Patients with hereditary angioedema (HAE) usually have normal results on most routine laboratory tests. An increased erythrocyte sedimentation rate or eosinophilia is not usually found. If either is present, the clinician should consider a coexisting or different diagnosis.

During attacks, patients can demonstrate hemoconcentration or prerenal azotemia, both of which reflect intravascular volume loss. The white blood cell count is usually not increased during attacks, although a leukocytosis may occur with gastrointestinal episodes.

The most reliable and cost-effective screening test for HAE is a serum C4 level.[2, 12, 8] The C4 concentration is almost always decreased during attacks and is usually low between attacks. If the C4 level is in the normal range but suspicion for angioedema is high, the test should be repeated.[10] The concentrations of C3 and C1q are normal in patients with HAE, regardless of the clinical status of their disease.

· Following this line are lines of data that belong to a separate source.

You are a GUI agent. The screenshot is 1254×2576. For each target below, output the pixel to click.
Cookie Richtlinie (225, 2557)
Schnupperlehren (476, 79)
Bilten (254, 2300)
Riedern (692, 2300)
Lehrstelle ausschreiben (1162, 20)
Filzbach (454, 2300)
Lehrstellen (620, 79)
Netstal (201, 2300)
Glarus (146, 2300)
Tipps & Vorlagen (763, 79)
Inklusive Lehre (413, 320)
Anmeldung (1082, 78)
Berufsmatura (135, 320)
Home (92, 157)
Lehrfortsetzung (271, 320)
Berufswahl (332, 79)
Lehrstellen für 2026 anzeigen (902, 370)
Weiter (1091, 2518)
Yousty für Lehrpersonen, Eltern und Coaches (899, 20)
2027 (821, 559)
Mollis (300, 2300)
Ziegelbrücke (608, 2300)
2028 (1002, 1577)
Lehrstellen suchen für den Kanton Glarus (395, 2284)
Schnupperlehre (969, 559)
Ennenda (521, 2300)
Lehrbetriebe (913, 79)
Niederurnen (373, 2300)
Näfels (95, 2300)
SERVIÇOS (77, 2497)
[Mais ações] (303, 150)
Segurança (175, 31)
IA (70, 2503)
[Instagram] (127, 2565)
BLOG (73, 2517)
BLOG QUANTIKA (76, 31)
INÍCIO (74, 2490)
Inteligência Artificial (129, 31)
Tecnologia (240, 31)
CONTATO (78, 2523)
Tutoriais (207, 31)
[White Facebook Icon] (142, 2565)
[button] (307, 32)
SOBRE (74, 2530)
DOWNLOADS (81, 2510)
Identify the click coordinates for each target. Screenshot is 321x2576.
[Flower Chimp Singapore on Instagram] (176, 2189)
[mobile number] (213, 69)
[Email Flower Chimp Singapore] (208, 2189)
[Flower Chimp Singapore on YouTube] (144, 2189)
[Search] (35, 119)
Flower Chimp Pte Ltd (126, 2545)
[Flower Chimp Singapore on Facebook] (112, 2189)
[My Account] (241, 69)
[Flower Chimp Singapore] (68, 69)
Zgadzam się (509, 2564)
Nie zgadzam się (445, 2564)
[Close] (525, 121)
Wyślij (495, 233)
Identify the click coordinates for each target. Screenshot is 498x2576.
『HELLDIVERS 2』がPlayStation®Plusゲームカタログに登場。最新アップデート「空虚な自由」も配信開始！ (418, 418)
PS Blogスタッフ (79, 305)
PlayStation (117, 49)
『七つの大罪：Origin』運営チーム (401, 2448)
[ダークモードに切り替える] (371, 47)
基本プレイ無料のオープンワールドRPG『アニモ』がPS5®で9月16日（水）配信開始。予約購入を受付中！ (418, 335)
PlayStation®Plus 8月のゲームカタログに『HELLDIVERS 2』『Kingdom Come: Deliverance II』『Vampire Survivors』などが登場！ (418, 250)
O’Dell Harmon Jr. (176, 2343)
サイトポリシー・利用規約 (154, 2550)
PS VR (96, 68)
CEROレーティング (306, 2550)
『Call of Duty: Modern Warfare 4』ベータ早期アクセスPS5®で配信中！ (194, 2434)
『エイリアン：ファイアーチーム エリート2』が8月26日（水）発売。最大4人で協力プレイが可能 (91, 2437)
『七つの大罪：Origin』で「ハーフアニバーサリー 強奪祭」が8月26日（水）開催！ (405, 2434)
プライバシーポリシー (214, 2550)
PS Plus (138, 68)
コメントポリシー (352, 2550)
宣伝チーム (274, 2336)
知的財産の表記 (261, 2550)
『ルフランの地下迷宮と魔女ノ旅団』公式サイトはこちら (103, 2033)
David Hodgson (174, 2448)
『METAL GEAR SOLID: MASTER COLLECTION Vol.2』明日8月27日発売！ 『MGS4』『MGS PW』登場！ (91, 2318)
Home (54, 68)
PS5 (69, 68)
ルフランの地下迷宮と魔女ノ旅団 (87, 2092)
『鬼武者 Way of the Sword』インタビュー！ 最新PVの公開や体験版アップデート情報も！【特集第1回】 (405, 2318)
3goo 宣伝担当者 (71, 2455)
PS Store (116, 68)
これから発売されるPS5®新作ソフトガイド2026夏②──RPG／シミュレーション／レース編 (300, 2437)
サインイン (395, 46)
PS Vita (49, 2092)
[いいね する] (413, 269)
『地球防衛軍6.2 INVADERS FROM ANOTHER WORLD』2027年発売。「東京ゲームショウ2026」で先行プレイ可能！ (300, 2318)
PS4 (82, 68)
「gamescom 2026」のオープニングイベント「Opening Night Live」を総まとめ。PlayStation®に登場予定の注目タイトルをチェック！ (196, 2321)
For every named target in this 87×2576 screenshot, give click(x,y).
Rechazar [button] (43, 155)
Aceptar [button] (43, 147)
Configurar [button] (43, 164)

During attacks, the total serum hemolytic complement (CH50) is typically decreased, but it returns to normal with recovery. Because a deficiency in any of several components of complement can cause a decrease in CH50, a decreased value is not a particularly helpful finding (ie, low positive predictive value). Keep in mind that patients can have antigenically present but nonfunctional C1 inhibitor (C1-INH). Therefore, functional tests may be useful. Unfortunately, functional testing has a high error rate.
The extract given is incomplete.